본 발명은 산사 발효액을 유효성분으로 함유하는 천연 소화액에 대한 기술로, 본 발명의 천연 소화액은 우수한 항산화 활성 및 뛰어난 단백 분해능을 발휘한다.

Description

산사 발효액을 유효성분으로 함유하는 천연 소화제 및 그 제조방법{Natural digestive fluid with fermented Crataegi fructus extracts and the method thereof}
본 발명은 산사 열매를 자연 발효시켜 수득된 산사 발효액을 유효성분으로 함유하는 것을 특징으로 하는 천연 소화액 및 그 제조방법에 관한 것이다.
최근 식생활이 서구화되면서 영양 편중과 불균형 현상이 일어나 위의 소화 작용에 상당한 부담을 주고 있어 소화불량을 호소하는 사람들이 많다. 소화불량은 다양한 위 관련 질병을 가져와 성인병 발병률을 높이기 때문에 위험하다. 한국인들의 식생활 연구결과를 보면 1인당 연간 육류 소비량이 20년 전에 비해 2~3배 증가했고, 짧은 식사시간과 저녁 식사 때의 폭식 경향, 외식횟수의 증가, 잦은 간식 섭취 등도 위에 부담을 줘 소화에 문제를 일으키고 있다.
이에 따른 소화제 사용은 탄수화물, 단백질, 지방의 소화를 돕는 역할을 하지만 피부발진, 설사 등의 부작용을 일으킬 수 있다. 다른 약에 비해 상대적으로 부작용이 적긴 하지만 소화제 역시 오·남용했을 경우 부작용이 생기는 것은 여느 약물과 같다. 특히, 마그네슘성분이 든 소화제는 장기복용 시 설사를, 알루미늄성분이 든 소화제는 변비와 소화불량을 일으킬 수 있다. 게다가, 소화제의 장기복용은 암 등의 심각한 질환을 조기 진단하고 치료할 수 있는 시기를 놓치게 할 수 있다. 또한, 소화제 없이는 음식섭취를 두려워하는 등 정신적ㆍ신체적으로 소화제에 지나치게 의존하는 현상이 나타날 수 있다는 단점이 있다.

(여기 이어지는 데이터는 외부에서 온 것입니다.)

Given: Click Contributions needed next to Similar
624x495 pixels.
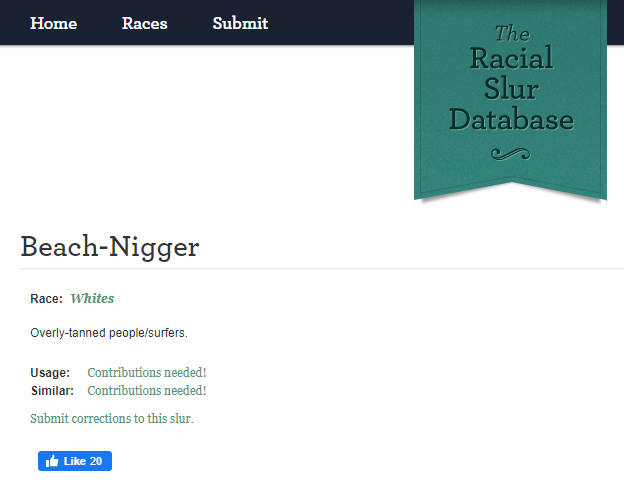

한편, 산사는 장미과에 속하는 산리홍 (Crataegus pinnatifida Bunge)의 성숙한 과실인 산사의 추출물을 사용하는 생약으로, 시트릭산 (citric acid), 산사산(crataegolic acid) 외에 당류와 플라보노이드 성분을 함유한 것으로 보고된 바 있다. 산사 추출물의 약리작용으로는 일시적 국부 뇌허혈 모델에서 항산화 효능을 바탕으로 한 신경보호효과를 나타낸다고 보고하고 있다. 또한 최근 연구에 의하면 관상동맥의 혈류량을 증가시켜 혈압을 낮추는 작용이 보고되어 있으며 지질 및 체지방의 증가 억제, 고지혈증의 개선 등이 있는 것으로 보고되고 있다. 하지만, 지금까지 산사 발효액의 단백질 소화 분해 효과에 대하여 개시 또는 교시된 바가 없다.

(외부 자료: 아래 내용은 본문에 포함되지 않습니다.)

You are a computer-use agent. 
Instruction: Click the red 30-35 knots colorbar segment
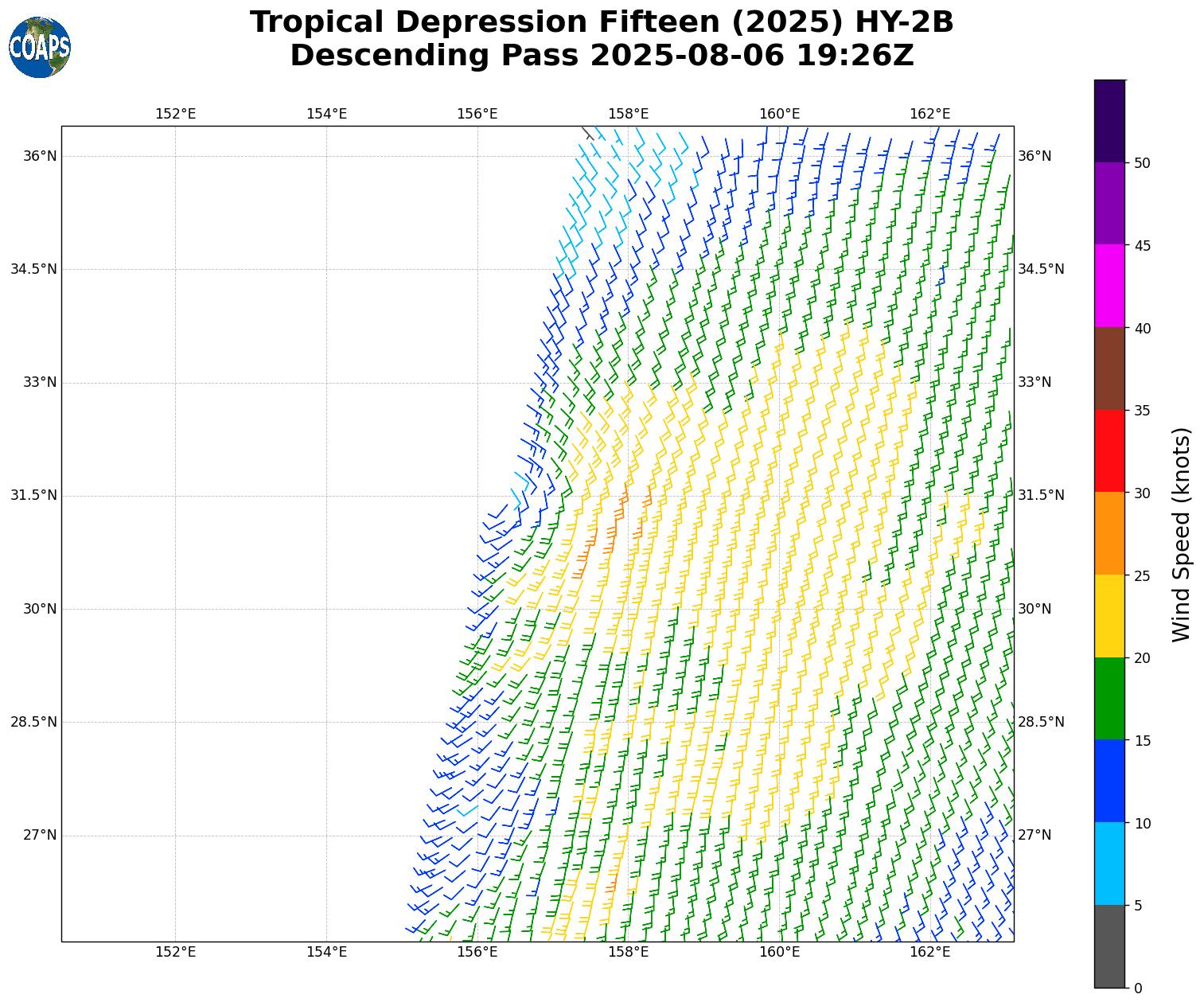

대한민국 특허출원 제10-2002-0017827호는 "산사자 추출물을 함유한 기능성 음료 및 그 제조방법"에 관한 것으로, 안지오텐신 전환 효소의 저해활성이 뛰어나며 항산화 활성이 높고 미백효과 및 고혈압 예방 효과가 뛰어난 산사자 추출물을 함유한 기능성 음료 제조 방법이 기재되어 있다. 또한, 대한민국 특허출원 제10-2011-0015210호는 "항산화 활성을 갖는 복합생약제제 조성물"에 관한 것으로, 본 발명은 석창포 4.0 중량부 : 원지 2.0 중량부 : 백복신 4.0 중량부 : 산사육 2.0 중량부 : 파극천 2.0 중량부의 혼합물로부터 수득되는 추출물로서 종래 것보다 항산화 작용이 우수한 복합생약제제 조성물 및 이를 함유하는 건강기능식품 제조 방법이 기재되어 있다.
본 발명에서는 뛰어난 단백분해능을 보이고, 항산화 활성이 우수한 산사 발효액을 제공하고, 이를 이용하여 천연 소화액으로 개발하고자 한다.
상기와 같은 과제를 달성하기 위하여, 본 발명에서는 산사 열매에 설탕을 첨가하여 자연발효시켜 수득한 산사 발효액을 유효성분으로 포함하는 것을 특징으로 하는 천연 소화액을 제공한다.
한편, 본 발명에서 '발효액'은 발효 과정을 거친 것으로, 후 가공에 의해 액체상, 농축액, 혼합액 또는 고형상, 분말상 형태로 제조될 수 있다.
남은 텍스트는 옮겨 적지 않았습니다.